**Exercise prompt:**
Reproduce the whole listing exactly and let no picture into the copy.

**Data for the task:**

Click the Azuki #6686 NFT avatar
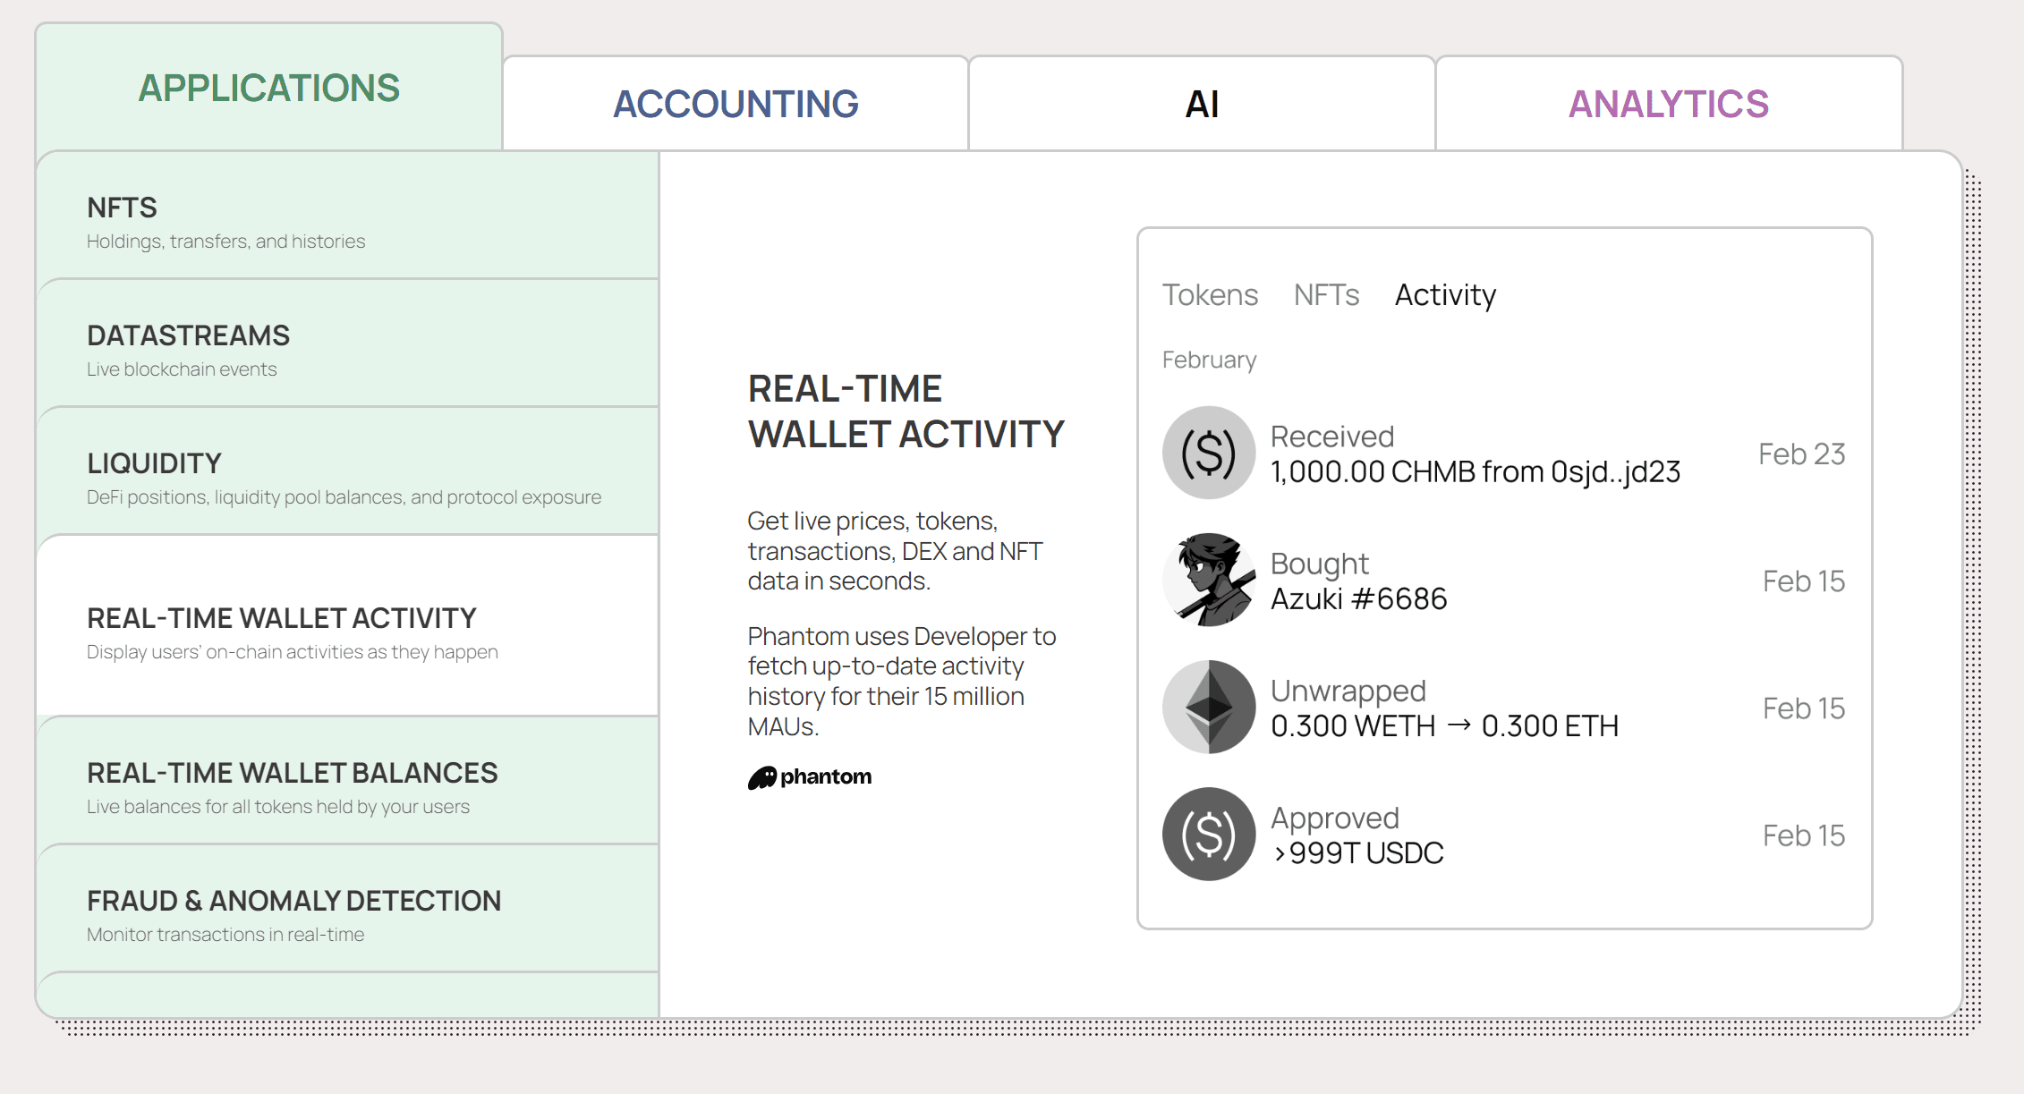The height and width of the screenshot is (1094, 2024). coord(1208,580)
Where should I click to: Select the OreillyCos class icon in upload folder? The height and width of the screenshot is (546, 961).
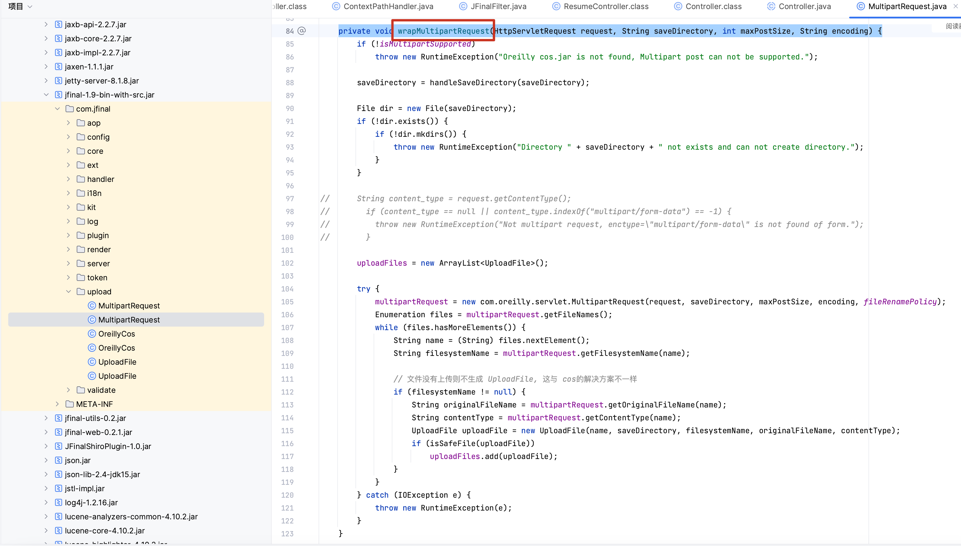pos(92,334)
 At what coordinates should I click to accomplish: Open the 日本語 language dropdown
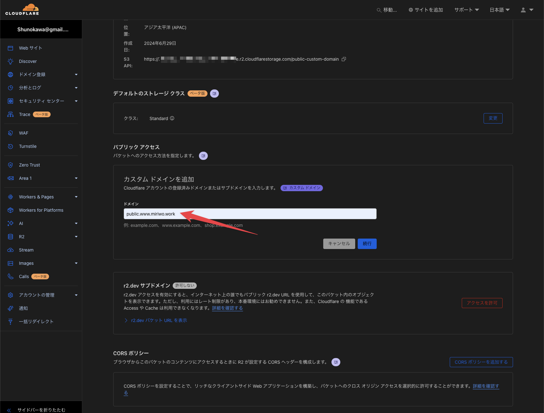(x=499, y=9)
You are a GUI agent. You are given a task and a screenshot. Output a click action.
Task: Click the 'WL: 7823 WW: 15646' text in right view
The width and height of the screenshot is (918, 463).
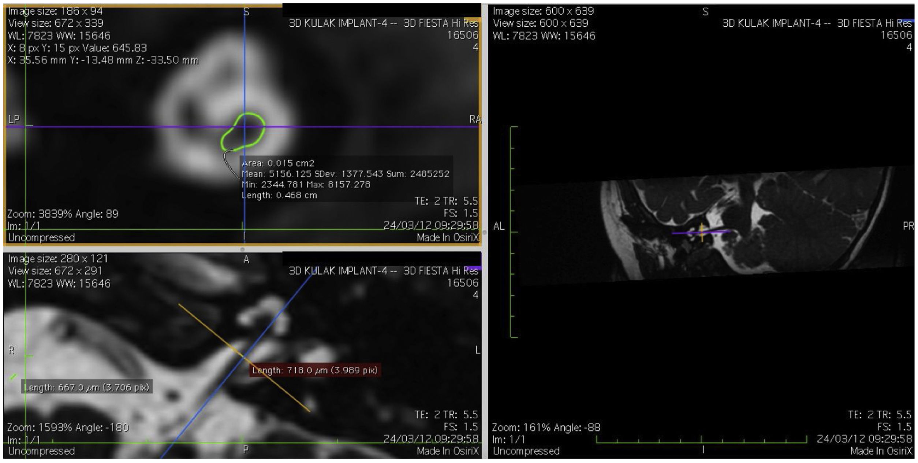[544, 36]
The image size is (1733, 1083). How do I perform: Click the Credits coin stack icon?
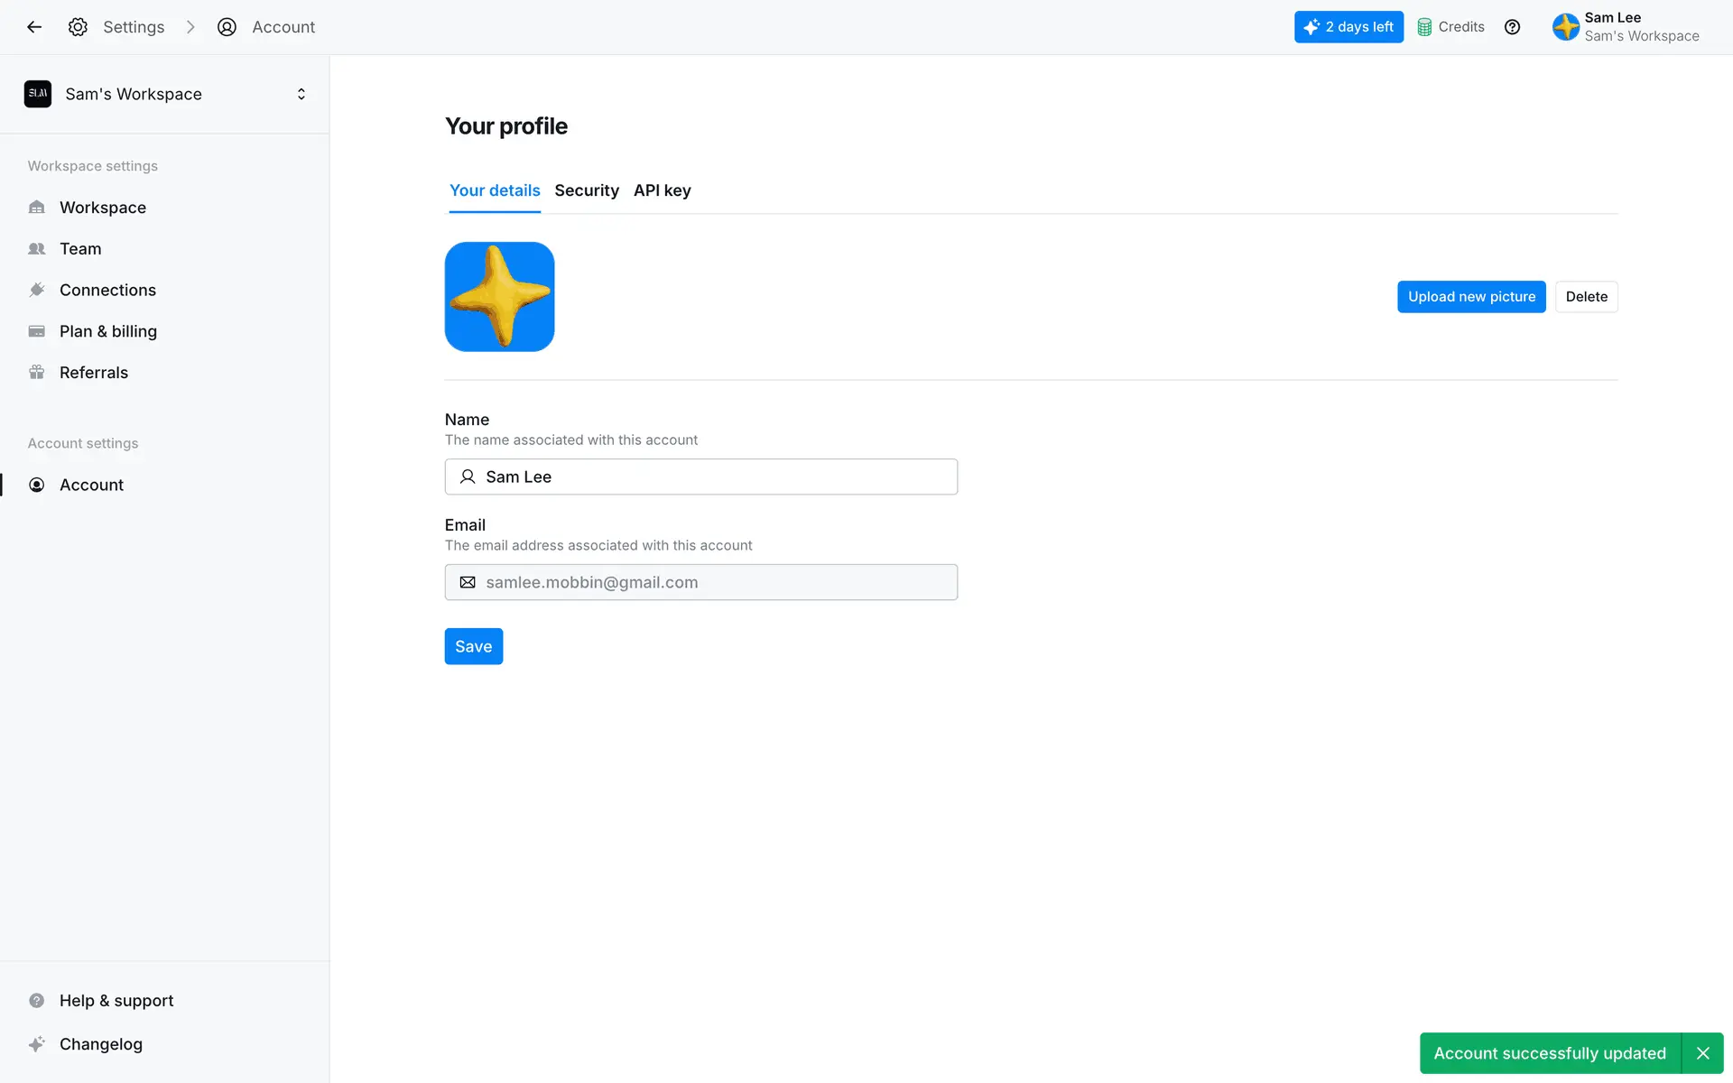coord(1424,27)
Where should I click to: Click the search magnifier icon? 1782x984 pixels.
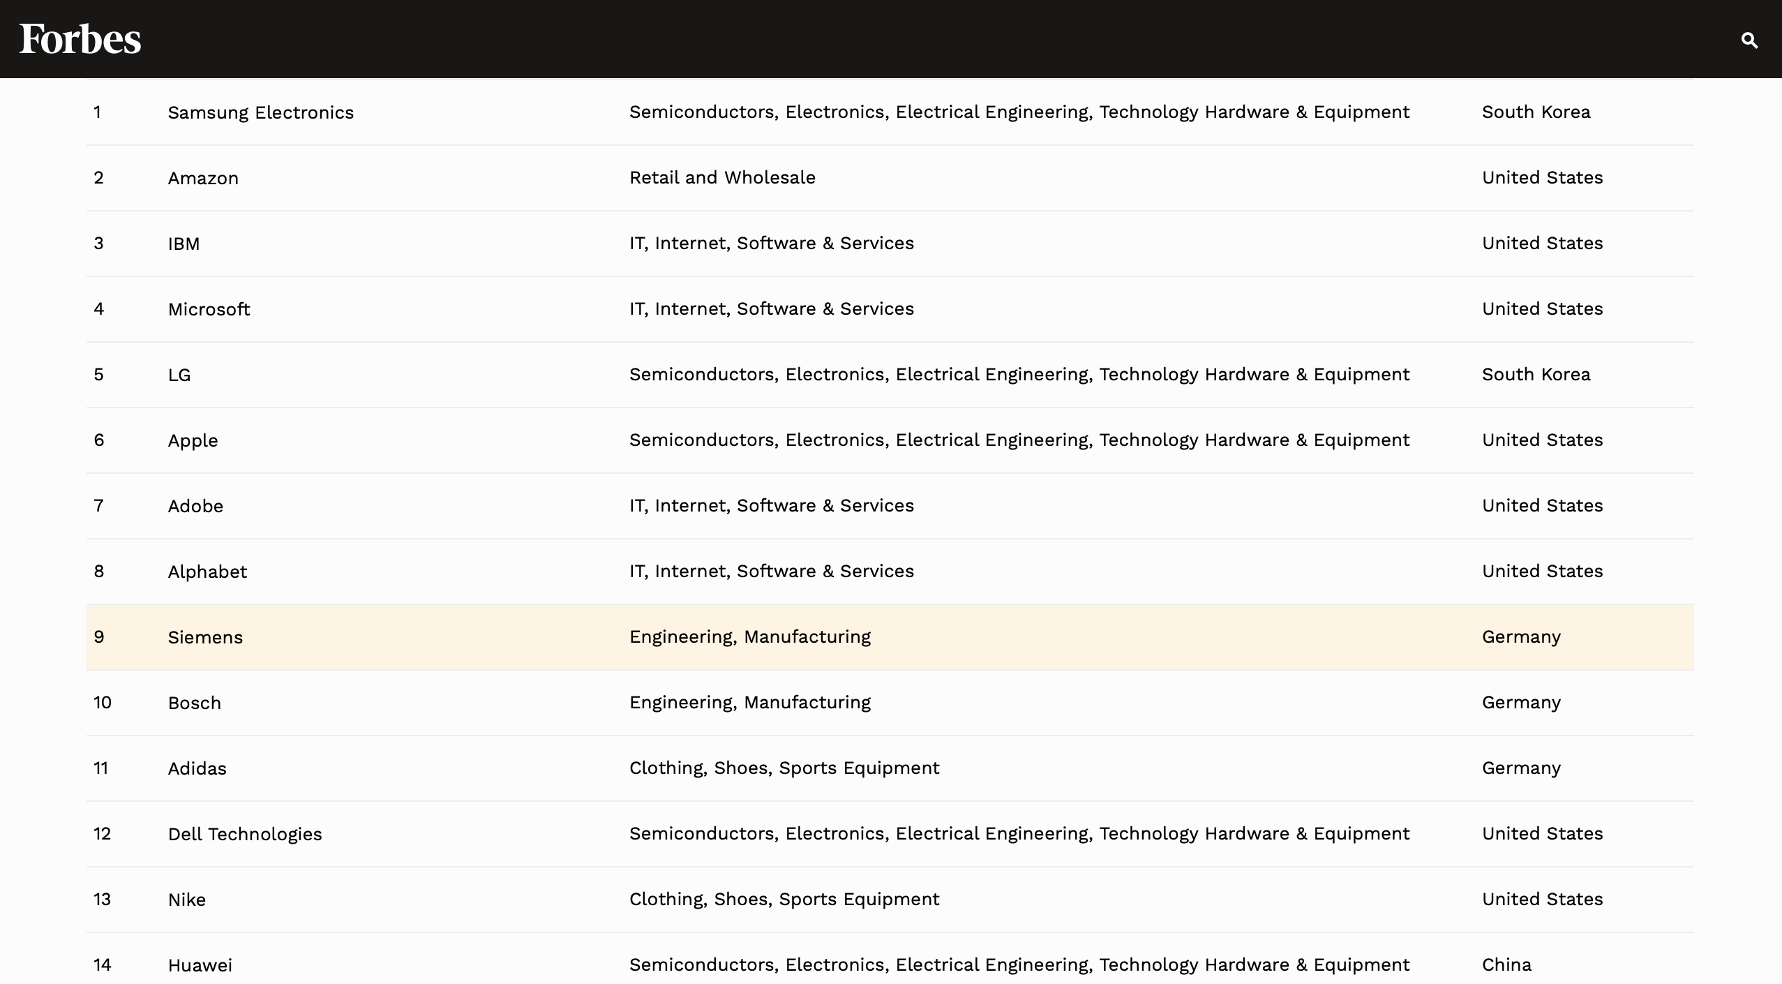pos(1749,40)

**Solution for this exercise:**
Click the Azuki #6686 NFT avatar
The height and width of the screenshot is (1094, 2024). coord(1208,580)
Where should I click to: Select the OreillyCos class icon in upload folder? The height and width of the screenshot is (546, 961).
pos(92,334)
 At what coordinates should I click to accomplish: Open the 日本語 language dropdown
(x=499, y=9)
You are a GUI agent. You are given a task and a screenshot. Output a click action.
Task: Click the 'WL: 7823 WW: 15646' text in right view
The width and height of the screenshot is (918, 463).
[544, 36]
The image size is (1733, 1083). How do I perform: Click the Credits coin stack icon?
coord(1424,27)
Where should I click to: Click the search magnifier icon? 1782x984 pixels.
pos(1749,40)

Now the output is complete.